You showed up when the beloved-yet-rival Dodgers came to town on opening night.  You were amazed and impressed by what you saw.  You spent the next week regretting your torrid affair. 

You went back to your beloved Suns even as the management trotted out former star after former star in a celebration of a decade in the desert.  But after the Suns let you down again, for what has to feel like the hundredth time, you knew you just couldn't resist the lure of Chase Field. 

Slowly but surely, you tell your friends and family about the free chalupas you get and the tshirts that are tossed.  You are being showered with gifts from a forgiving ex-lover who has lost 50 pounds and had a breast augmentation.  How can you resist this siren's call? 

The wins pile up, even if they are only against NL West teams.  It still assures another banner in the window and a hand full of hardware in the lockers.  Who are you to resist the seductive sedona red?

No one blames you for not wanting to watch the Rockies any more.  It begins to feel like booing the Royals after a while and you just feel bad for them.  Some of you may have forgotten how the game works and you shouldn't worry. 

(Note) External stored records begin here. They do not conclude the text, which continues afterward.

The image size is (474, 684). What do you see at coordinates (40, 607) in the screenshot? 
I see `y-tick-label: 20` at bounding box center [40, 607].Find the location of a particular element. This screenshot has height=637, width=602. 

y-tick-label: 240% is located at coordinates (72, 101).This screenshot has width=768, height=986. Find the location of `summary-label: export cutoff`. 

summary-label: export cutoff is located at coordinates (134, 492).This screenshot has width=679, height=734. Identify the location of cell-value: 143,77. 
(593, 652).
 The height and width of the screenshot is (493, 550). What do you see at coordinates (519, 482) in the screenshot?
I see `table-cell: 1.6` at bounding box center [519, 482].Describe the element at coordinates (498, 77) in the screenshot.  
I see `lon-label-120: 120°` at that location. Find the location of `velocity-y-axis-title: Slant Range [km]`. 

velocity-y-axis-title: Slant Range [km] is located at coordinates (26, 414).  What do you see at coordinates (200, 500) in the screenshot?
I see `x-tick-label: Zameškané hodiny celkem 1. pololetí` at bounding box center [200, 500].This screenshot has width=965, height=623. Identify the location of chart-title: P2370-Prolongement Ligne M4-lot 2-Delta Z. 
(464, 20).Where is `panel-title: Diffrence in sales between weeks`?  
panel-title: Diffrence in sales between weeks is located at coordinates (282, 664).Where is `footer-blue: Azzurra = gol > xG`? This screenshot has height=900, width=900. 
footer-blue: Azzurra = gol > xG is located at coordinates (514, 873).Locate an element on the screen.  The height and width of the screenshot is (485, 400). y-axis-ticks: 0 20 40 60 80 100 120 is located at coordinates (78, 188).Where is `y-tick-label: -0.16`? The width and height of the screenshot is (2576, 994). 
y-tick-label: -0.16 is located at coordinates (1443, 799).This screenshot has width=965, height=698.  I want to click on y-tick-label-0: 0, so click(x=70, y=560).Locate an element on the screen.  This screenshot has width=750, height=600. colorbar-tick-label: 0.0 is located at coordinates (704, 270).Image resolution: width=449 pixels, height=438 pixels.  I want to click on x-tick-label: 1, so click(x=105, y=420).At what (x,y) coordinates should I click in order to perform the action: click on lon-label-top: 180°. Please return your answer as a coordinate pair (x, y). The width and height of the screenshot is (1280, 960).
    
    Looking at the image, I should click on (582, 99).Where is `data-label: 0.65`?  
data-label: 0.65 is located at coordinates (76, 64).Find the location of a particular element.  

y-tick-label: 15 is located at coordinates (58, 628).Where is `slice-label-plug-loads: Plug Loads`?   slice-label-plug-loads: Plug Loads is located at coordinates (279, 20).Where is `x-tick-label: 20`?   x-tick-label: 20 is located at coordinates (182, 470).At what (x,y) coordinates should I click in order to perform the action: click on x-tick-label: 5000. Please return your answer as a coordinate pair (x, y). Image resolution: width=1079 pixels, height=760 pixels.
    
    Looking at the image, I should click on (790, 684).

Derrick Hall has done everything he can to make you feel comfortable.  He has put in a bigger TV with more channels.  He has hired prettier, blonder girls to hand you shirts and ipods.  He coddles your children with one hand while aiding your alcohol and gambling addictions with the other.

Come one, come all to the greatest (and only) show in the valley.  The Suns have lost, the Cards haven't started (but will lose too).  The Coyotes were just bad.  The Sting went on strike.  The Rattlers have two wins.  The Mercury play women's basketball and the Road Runners' season is all done. 

It's hot outside but we have $1 water out front and air conditioning inside.  There is even a pool.  So come enjoy the best baseball in Arizona (after the month of March) and watch as we dominate the rest of the NL West.  Just don't watch too closely.  We'd hate for you to miss the wave as it comes by.